Nothing but a number is needed: the count of lines below that include "watermark".

[Stored items]

*** Begin section ***

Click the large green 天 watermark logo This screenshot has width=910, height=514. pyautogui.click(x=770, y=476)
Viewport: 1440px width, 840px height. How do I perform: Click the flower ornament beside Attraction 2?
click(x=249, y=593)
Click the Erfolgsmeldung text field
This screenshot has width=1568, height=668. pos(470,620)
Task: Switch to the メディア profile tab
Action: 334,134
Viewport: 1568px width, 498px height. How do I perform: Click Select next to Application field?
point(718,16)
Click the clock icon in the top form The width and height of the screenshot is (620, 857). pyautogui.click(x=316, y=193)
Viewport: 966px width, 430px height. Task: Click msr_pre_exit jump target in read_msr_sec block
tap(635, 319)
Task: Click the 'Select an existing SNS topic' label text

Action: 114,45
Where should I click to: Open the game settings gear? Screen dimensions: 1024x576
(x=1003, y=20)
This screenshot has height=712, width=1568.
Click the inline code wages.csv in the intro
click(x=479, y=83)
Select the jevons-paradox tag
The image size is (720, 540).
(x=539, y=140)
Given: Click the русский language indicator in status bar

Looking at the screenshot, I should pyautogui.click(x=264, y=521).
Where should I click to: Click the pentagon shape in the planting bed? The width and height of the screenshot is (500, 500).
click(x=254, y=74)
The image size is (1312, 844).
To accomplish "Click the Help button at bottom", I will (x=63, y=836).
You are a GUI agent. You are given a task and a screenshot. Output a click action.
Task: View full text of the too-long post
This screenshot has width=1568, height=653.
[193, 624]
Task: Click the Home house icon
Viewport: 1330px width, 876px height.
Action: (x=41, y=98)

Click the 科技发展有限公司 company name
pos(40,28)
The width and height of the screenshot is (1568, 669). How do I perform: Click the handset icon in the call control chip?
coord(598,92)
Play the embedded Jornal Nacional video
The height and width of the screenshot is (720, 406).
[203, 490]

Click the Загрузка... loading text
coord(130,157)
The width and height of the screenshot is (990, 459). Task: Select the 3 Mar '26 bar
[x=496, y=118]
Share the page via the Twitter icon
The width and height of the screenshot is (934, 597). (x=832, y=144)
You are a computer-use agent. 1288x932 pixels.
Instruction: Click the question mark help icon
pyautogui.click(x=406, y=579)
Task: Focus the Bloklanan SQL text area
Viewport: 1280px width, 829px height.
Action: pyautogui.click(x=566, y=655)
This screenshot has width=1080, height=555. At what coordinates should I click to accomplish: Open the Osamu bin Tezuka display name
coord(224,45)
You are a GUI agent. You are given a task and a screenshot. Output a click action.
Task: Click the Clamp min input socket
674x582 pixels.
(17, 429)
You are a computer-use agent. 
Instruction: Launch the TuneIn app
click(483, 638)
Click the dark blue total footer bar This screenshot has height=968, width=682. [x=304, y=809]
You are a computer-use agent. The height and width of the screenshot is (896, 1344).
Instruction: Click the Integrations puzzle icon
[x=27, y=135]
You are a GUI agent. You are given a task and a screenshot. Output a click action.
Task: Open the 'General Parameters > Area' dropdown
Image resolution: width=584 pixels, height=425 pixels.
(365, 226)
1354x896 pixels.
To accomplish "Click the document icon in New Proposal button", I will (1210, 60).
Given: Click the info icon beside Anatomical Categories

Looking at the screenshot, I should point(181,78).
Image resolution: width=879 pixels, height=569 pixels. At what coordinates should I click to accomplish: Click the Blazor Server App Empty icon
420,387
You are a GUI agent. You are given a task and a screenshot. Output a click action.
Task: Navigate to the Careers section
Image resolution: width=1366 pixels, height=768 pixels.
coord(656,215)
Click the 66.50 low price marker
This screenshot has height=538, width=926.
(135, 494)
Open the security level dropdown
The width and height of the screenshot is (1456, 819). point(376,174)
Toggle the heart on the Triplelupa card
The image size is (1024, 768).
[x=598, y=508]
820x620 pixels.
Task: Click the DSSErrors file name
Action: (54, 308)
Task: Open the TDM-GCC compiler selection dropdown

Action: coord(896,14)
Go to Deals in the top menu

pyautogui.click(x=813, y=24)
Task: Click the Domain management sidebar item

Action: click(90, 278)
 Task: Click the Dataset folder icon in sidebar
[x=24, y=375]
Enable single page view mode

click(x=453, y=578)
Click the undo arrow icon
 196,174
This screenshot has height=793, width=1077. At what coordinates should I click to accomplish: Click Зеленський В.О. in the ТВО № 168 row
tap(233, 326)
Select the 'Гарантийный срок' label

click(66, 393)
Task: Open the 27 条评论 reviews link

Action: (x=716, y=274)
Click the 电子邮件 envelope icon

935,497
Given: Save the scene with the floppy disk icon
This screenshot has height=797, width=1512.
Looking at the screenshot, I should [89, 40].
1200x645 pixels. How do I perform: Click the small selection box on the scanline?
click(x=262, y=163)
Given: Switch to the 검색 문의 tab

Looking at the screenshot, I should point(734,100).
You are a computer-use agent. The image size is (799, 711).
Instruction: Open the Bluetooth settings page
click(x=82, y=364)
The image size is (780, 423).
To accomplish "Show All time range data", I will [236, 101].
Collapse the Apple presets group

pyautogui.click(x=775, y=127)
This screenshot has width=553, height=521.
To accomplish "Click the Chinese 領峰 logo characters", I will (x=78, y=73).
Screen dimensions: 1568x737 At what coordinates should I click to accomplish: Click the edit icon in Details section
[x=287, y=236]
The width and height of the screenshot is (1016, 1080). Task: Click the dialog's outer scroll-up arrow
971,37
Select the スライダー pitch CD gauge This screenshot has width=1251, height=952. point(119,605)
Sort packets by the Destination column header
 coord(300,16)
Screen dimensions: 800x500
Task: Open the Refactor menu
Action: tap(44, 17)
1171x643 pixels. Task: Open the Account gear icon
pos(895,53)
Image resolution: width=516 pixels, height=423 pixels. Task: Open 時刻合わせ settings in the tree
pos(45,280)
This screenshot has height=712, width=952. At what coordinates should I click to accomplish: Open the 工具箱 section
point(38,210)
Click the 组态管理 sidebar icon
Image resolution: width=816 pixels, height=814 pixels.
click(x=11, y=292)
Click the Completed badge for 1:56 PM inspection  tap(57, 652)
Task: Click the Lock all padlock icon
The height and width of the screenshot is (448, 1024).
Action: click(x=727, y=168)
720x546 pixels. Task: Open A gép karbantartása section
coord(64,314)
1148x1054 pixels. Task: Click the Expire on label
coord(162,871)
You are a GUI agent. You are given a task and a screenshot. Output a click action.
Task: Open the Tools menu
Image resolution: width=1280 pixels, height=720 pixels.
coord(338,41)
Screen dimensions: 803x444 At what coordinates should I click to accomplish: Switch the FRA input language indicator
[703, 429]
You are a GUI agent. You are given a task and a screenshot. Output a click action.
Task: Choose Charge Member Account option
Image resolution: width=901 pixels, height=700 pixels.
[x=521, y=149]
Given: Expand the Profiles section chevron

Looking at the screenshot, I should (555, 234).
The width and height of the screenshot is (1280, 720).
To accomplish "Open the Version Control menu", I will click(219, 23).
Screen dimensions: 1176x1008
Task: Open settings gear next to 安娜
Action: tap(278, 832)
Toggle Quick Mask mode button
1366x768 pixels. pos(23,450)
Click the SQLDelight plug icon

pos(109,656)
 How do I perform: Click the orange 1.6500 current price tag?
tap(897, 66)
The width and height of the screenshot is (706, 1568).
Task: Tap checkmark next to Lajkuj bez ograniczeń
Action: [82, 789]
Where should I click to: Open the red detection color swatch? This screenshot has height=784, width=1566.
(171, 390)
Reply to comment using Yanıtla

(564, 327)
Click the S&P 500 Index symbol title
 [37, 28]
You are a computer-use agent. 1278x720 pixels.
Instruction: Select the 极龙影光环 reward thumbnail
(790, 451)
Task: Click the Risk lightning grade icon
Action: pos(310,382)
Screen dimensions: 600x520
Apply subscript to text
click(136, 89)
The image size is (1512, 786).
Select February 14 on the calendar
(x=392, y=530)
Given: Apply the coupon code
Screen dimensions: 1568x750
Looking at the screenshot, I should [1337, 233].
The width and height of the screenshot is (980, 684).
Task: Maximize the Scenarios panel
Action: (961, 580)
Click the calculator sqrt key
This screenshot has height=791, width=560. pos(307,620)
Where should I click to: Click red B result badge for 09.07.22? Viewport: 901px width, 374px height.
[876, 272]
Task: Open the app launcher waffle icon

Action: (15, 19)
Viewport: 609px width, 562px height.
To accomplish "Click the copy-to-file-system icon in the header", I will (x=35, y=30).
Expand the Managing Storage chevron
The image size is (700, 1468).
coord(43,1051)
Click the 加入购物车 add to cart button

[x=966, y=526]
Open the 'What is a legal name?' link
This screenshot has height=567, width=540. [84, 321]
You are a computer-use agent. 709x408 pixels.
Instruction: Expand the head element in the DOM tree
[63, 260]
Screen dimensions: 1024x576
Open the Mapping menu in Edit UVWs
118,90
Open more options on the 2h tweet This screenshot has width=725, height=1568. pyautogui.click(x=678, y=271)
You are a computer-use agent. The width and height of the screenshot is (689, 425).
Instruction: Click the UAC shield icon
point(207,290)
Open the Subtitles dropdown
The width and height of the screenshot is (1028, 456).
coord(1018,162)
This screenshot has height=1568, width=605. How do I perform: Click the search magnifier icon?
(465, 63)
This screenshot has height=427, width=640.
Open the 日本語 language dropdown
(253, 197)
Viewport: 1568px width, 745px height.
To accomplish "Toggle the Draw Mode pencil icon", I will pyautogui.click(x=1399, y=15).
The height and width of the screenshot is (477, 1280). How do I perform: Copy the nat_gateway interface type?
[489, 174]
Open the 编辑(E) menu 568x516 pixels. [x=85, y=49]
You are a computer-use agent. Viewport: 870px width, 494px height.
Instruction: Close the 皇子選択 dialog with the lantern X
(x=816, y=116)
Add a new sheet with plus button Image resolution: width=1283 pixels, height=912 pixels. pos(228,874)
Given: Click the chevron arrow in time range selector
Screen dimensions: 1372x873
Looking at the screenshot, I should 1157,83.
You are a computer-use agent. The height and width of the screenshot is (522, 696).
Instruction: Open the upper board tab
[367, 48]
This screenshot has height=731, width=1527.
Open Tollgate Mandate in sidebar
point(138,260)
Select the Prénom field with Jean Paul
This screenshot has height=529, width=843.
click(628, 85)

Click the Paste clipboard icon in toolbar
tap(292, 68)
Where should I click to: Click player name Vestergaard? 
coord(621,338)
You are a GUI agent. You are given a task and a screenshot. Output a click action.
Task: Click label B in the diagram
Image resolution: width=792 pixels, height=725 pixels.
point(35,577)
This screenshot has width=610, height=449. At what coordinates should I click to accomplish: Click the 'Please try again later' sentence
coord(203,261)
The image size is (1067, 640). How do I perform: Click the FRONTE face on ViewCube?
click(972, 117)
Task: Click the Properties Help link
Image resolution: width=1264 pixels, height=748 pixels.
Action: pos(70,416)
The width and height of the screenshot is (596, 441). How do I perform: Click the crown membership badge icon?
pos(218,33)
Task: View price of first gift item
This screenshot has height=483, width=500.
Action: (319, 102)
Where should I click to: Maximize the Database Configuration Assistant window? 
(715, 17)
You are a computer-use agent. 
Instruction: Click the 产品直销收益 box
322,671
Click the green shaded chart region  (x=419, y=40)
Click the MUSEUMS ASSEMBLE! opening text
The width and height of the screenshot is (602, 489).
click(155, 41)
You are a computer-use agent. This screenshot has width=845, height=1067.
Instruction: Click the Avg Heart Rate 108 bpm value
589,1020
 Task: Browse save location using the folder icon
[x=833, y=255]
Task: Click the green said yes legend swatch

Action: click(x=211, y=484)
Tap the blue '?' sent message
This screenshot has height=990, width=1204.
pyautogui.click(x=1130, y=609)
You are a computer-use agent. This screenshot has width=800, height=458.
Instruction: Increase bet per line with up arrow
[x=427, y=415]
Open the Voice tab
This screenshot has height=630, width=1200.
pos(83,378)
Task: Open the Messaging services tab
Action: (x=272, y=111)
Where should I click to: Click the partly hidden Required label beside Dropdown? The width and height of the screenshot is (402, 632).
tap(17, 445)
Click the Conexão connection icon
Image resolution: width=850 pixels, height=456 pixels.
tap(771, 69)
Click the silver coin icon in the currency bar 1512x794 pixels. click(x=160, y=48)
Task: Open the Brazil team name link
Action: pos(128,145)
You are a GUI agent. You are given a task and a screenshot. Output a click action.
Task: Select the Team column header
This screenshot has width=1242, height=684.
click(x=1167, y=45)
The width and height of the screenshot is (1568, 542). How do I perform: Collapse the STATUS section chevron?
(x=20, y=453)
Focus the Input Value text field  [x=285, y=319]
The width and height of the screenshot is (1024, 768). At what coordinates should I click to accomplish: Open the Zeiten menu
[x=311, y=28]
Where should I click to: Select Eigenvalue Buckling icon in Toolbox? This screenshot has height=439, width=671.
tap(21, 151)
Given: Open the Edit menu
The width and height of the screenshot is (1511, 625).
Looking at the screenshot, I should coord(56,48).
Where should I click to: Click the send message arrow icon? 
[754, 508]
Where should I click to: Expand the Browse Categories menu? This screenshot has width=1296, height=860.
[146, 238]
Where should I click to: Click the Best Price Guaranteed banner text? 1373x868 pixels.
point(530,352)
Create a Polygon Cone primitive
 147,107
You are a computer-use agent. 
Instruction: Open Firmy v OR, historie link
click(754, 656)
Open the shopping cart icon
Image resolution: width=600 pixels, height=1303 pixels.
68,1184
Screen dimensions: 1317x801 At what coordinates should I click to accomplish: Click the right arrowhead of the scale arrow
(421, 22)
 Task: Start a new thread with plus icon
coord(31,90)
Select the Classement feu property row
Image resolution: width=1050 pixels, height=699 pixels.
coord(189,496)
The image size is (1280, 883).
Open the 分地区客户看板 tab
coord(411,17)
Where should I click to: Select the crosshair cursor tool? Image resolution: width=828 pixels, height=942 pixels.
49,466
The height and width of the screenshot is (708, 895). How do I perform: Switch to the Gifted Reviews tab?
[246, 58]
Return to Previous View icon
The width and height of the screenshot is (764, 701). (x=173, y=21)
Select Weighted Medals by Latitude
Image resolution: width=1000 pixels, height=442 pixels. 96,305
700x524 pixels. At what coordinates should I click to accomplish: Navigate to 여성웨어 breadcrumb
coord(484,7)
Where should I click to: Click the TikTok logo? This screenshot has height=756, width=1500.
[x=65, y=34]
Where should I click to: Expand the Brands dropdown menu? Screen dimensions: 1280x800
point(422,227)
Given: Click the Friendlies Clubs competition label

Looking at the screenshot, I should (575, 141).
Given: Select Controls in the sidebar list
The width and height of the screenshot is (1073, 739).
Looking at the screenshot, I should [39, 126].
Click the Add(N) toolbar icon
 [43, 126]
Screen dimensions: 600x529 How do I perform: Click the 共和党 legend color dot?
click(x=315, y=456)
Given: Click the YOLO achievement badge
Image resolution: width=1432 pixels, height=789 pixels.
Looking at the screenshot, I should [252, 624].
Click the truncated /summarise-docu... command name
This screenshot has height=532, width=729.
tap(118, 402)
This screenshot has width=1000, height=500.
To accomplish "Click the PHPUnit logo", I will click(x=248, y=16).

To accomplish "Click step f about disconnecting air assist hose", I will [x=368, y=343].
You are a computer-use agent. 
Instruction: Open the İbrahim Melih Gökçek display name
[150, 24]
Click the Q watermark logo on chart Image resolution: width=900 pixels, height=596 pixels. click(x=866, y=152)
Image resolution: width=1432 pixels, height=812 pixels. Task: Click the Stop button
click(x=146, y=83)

*** End section ***

Exercise result: 2